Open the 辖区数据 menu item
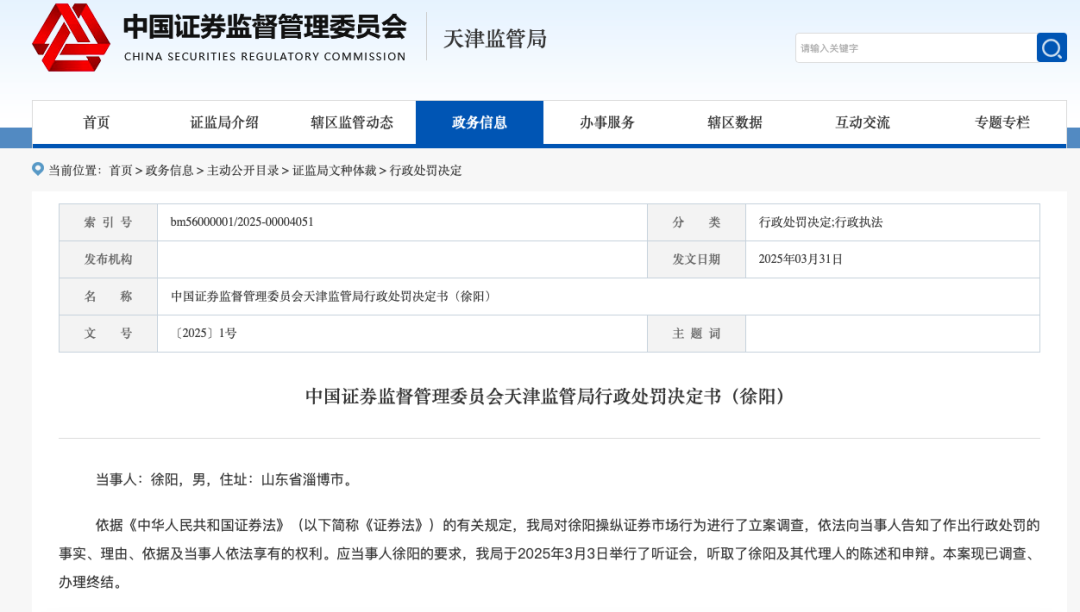 734,122
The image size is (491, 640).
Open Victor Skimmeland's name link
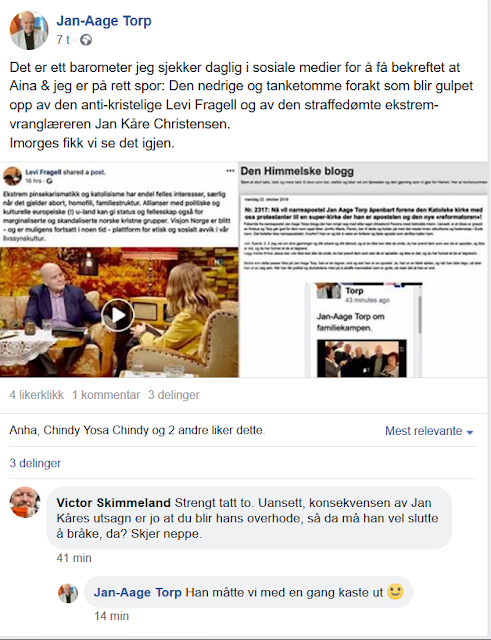(113, 503)
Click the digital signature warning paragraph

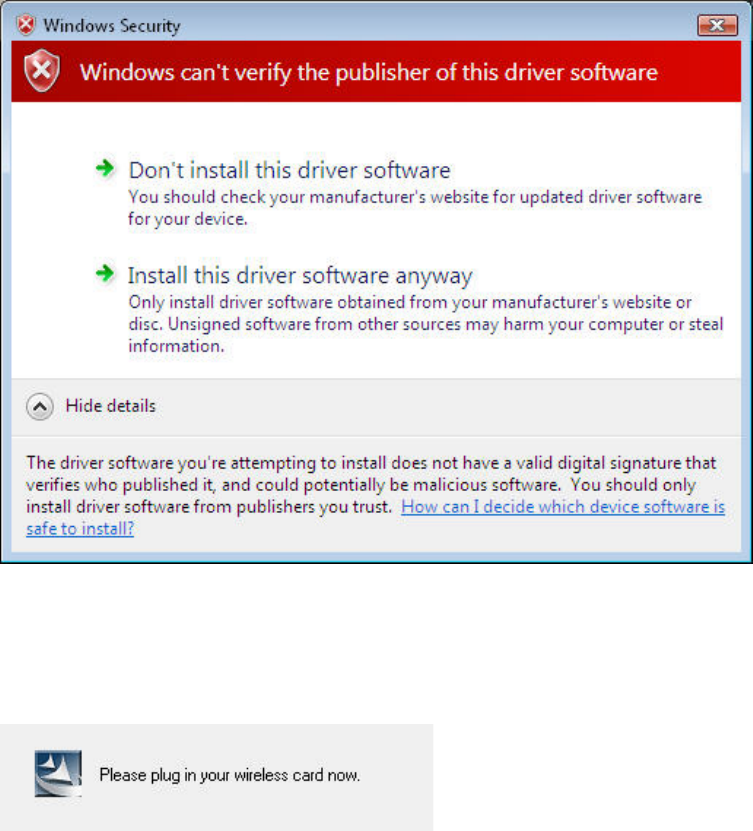[375, 496]
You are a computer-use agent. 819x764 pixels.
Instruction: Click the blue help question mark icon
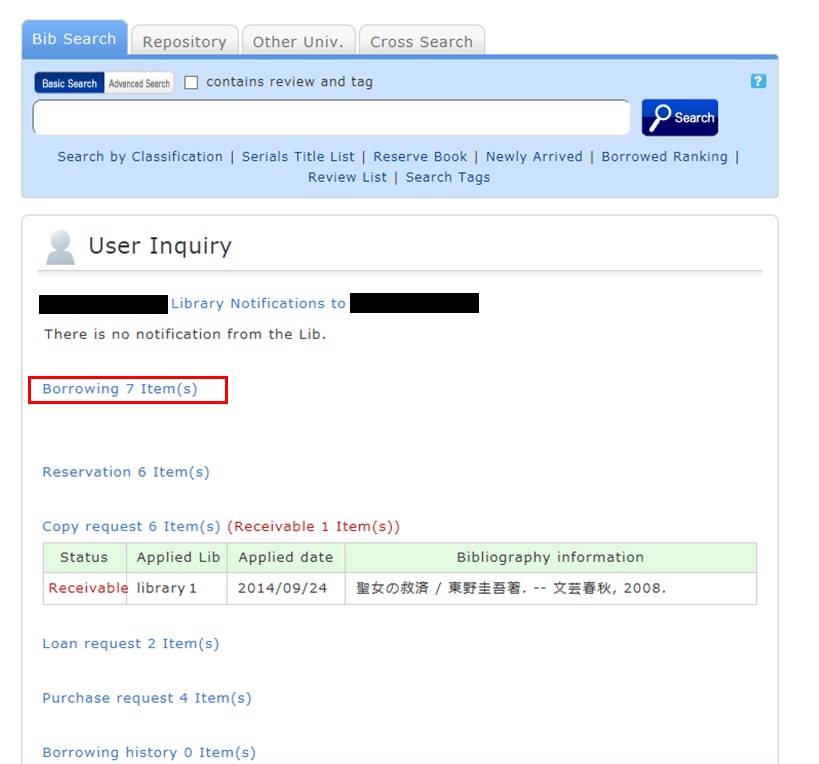758,81
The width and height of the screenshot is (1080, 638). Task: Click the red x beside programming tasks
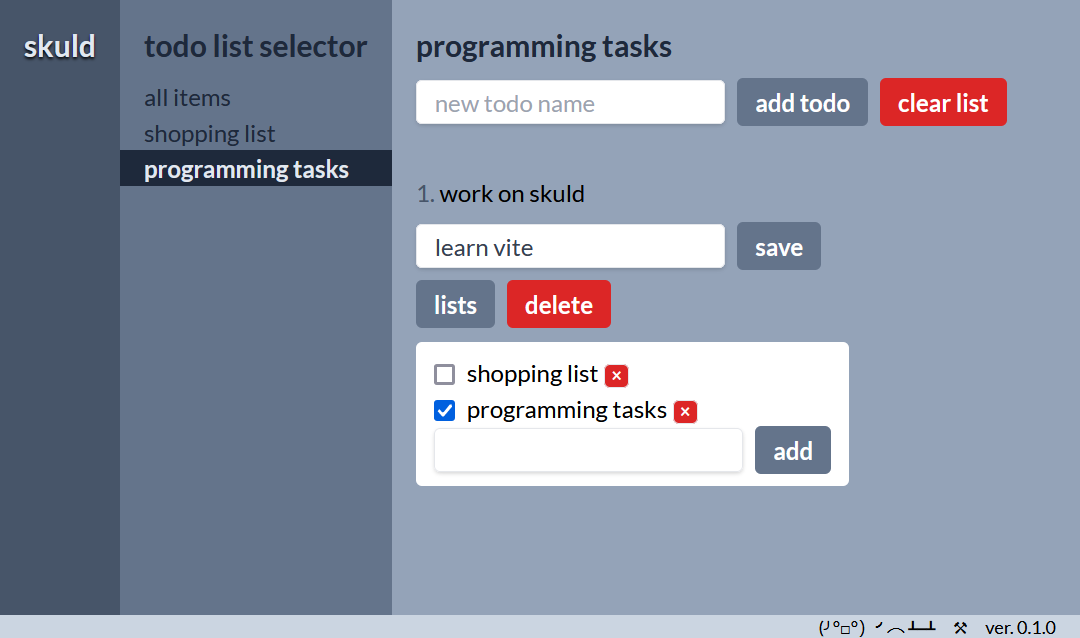point(685,411)
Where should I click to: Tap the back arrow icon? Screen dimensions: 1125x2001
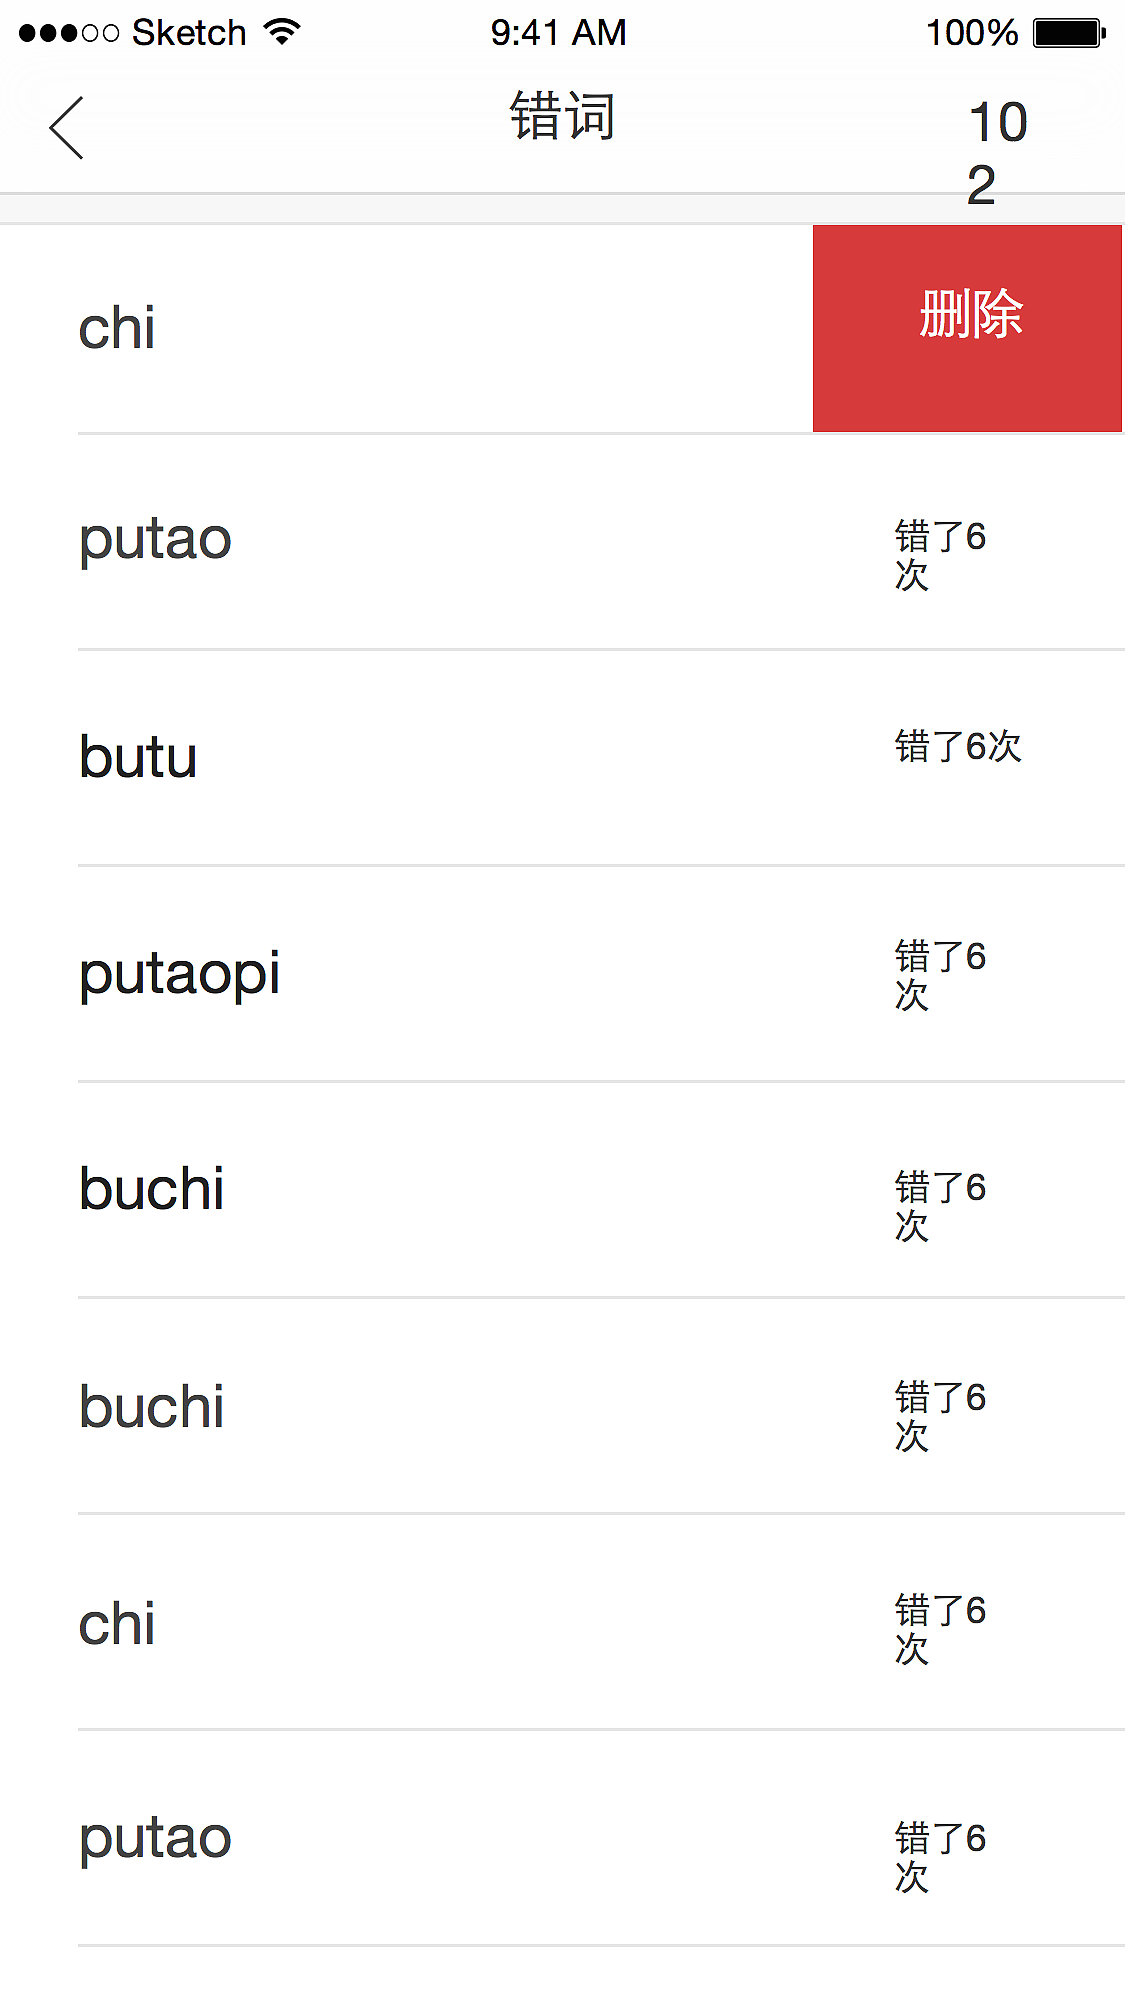[x=66, y=128]
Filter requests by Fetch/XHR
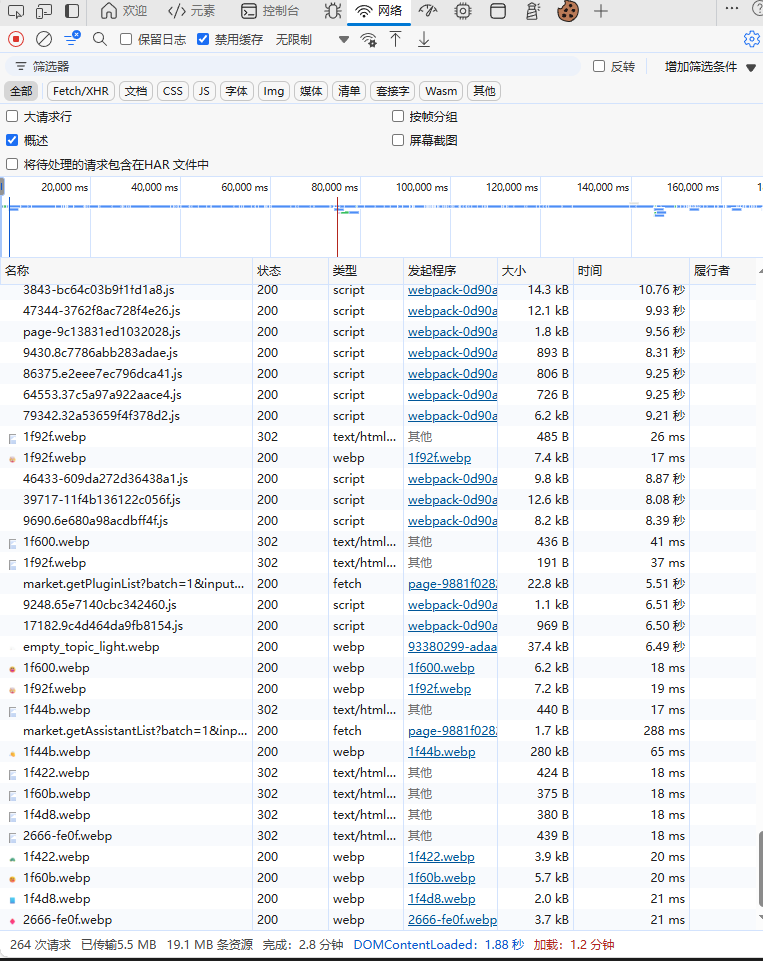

WHAT IS EXPECTED
Drop the images and quote the entries word for word.

EXERCISE RESPONSE
Open the 辖区数据 menu item
 734,122
The image size is (491, 640).
Open Victor Skimmeland's name link
(113, 503)
Click the digital signature warning paragraph

[375, 496]
You are a computer-use agent. 819x764 pixels.
Instruction: Click the blue help question mark icon
758,81
The width and height of the screenshot is (1080, 638). Task: Click the red x beside programming tasks
point(685,411)
Where should I click to: Tap the back arrow icon? Screen dimensions: 1125x2001
[x=66, y=128]
Filter requests by Fetch/XHR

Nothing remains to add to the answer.